Task requirements
Look below for the line containing "This screenshot has height=784, width=1108.". Write out that line and the rest through the last one, exactly as they appear, but without pictures.

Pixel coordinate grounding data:
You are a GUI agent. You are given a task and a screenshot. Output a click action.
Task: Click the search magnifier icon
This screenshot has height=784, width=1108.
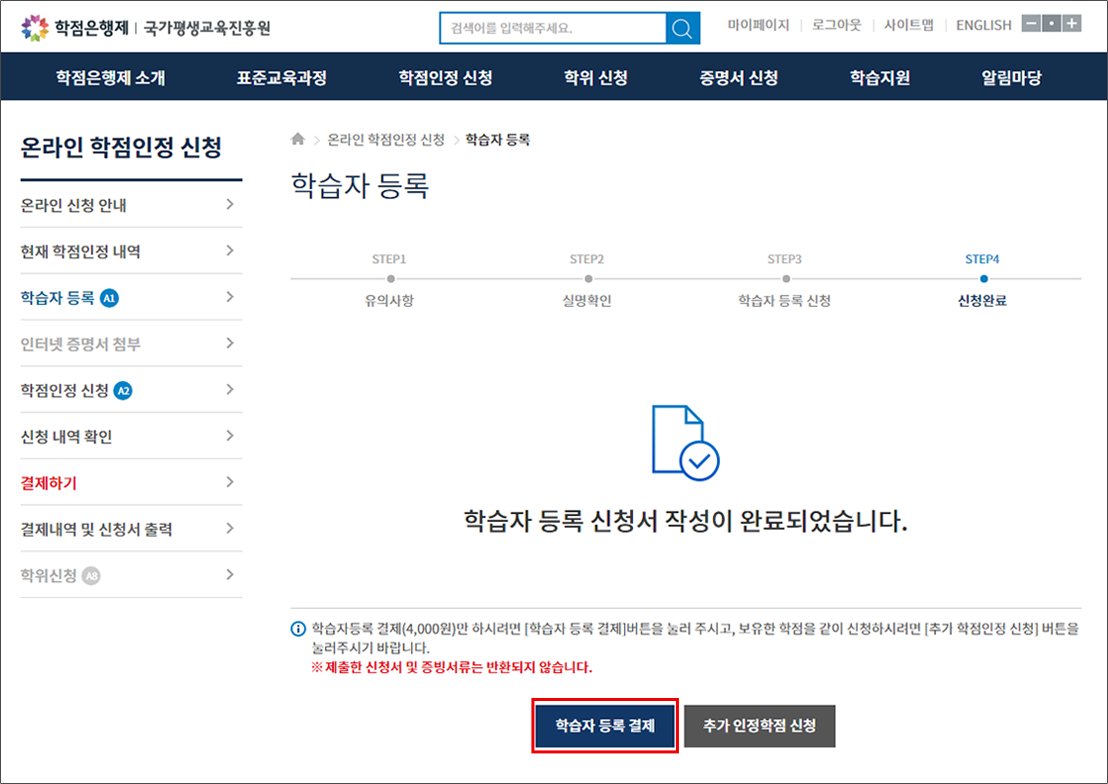click(682, 28)
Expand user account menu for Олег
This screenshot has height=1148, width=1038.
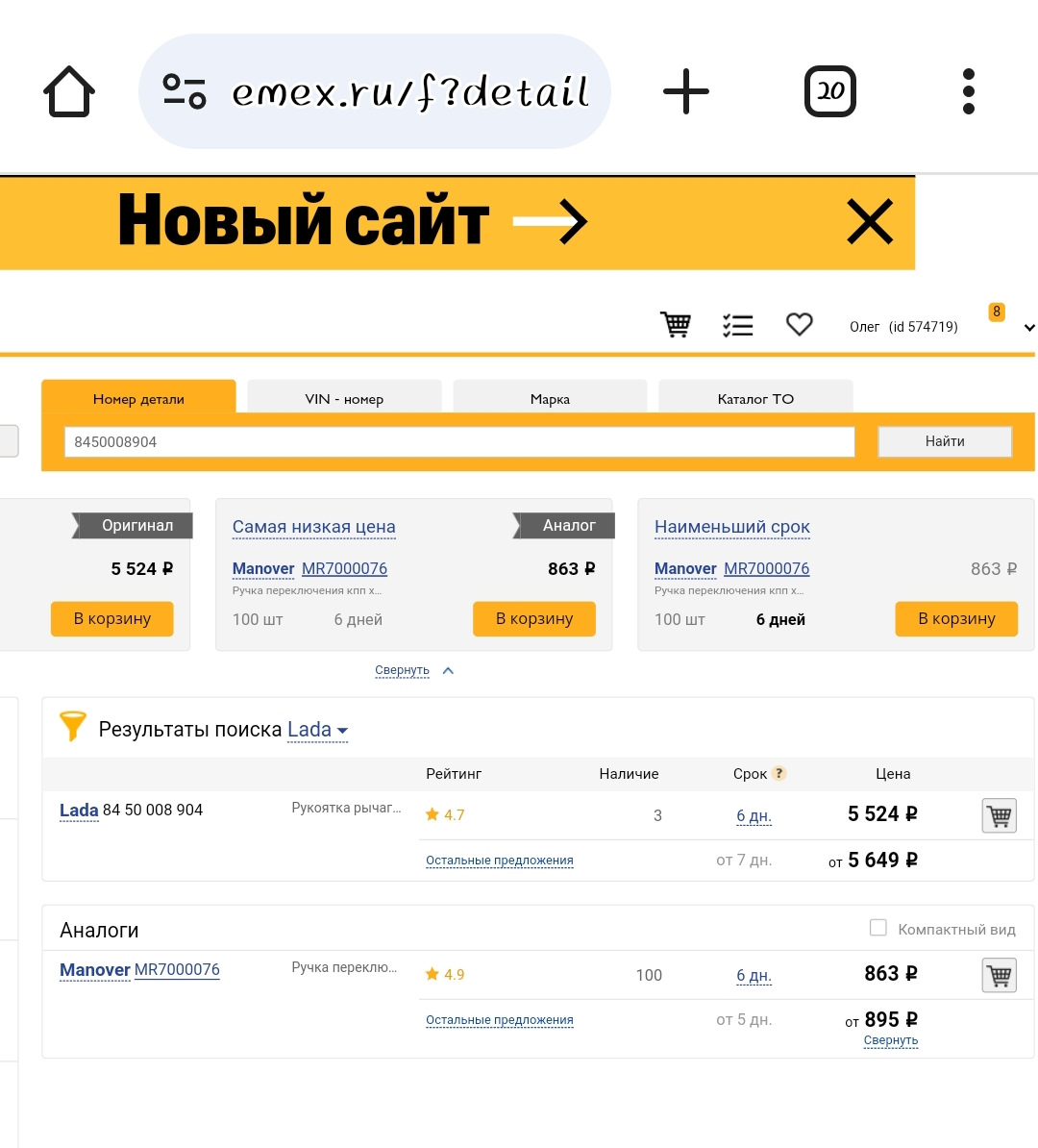pos(1029,327)
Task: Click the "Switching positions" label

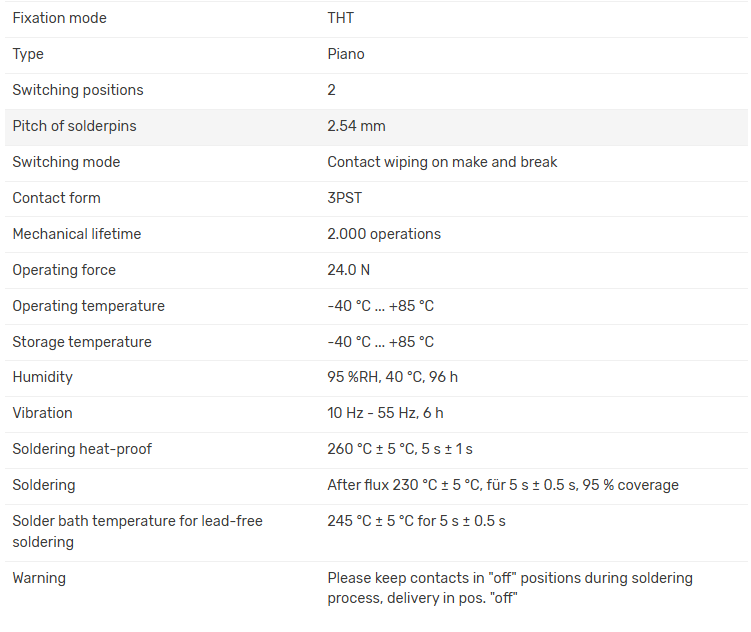Action: (x=78, y=90)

Output of the task
This screenshot has height=784, width=1108.
click(682, 28)
Expand user account menu for Олег
This screenshot has height=1148, width=1038.
pos(1029,327)
Task: Click the "Switching positions" label

Action: (x=78, y=90)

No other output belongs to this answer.